I like the others' suggestions, and they work fine, but personally I have a strong dislike for having a 4:3 shot taking up half the screen when put into a 16:9 sequence. I say this, because it seems to give documentary or story work a corporate or commercial feeling (like the last screen in infomercials with the phone numbers on one side and the shot in the corner). Not only that, but by doing this it requires you to find ways to make the shot work with the flow the rest of the video to avoid making things seem commercial.

In summary: The PDX10's 16:9 is some kind of a god sent. If you have the opportunity to shoot with it you aught to take it. Pan and scan is a friend if used correctly. And that 16:9 filter in FCP is awesome for the same reason.

Hope your trip and your video turns out well.
Best regards,
Nevin

Sean McHenry April 28th, 2005 11:08 AM

Personally, I would shoot 16:9. I would side box the 4:3 stuff and just live with it. It avoids the scaling issues, moving the video to one side etc. Although I do like the idea of using the black space normally to the sides of a 4:3 in a 16:9 world for titles or something else. Maybe a crawl of information on how the video was shot or locations of the images we are seeing, etc.

16:9 will help "future proof" your video. It will play correctly once we are all forcibly converted to wide screens. And, there are more pixels to play with, and it makes panoramas look so wide.

Sean

Stephen Finton June 6th, 2005 10:55 PM

I would only use 4:3 if I was shooting for 4:3 televisions used in a video art piece.

Craig Bellaire June 7th, 2005 06:17 AM

Pan and scan question...
 
Just a few questions about Pan and Scan... Don't you loose resolution when enlarging the 16x9 footage Height wise to the 4x3 format? I'm glad Pan and scan has been brought up due me forgetting about it.. Could be great for interviews with limited camera use.. Alsdo here's a good web site for explaining the pan and scan stuff... http://dvd.ign.com/news/16377.html

thanks

Boyd Ostroff June 7th, 2005 06:49 AM

Yes you will definitely lose some horizontal resolution. You aren't going to enlarge anything "height wise" however, the PDX-10 shoots at the full vertical resolution of 480 pixels.

For the sake of illustration it will be easier to understand this using the example of square pixels, like an LCD screen or computer monitor.
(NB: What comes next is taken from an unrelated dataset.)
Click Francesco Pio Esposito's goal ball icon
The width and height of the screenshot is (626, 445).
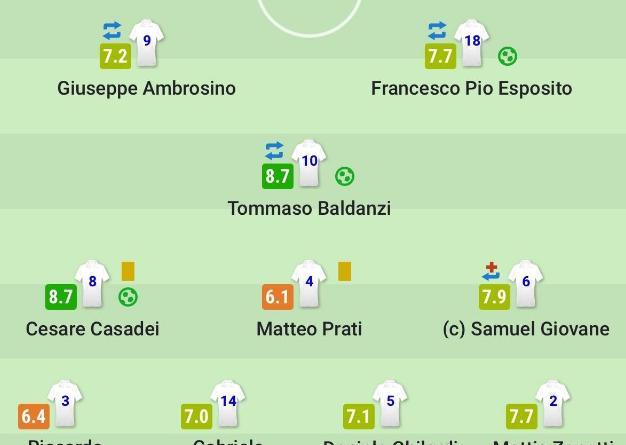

On a screen like that, a 16:9 image would be 854x480 pixels. If you crop that down to 4:3 then you get 480x640. So we have (854-640) / 640 = 0.25. Therefore you are throwing away 25% of your horizontal resolution by cropping native 16:9 to 4:3. On a good monitor this should be apparent, on a cheap one perhaps it won't.

Personally I would not do this as a "way of life," like shooting interviews to be cropped later. It wastes too much precious data. If you're shooting with some sort of high definition camera however, then it's a viable approach if you're going to downconvert to standard definition because you would be going from a 1920x1080 pixel image down to a 720x480 image.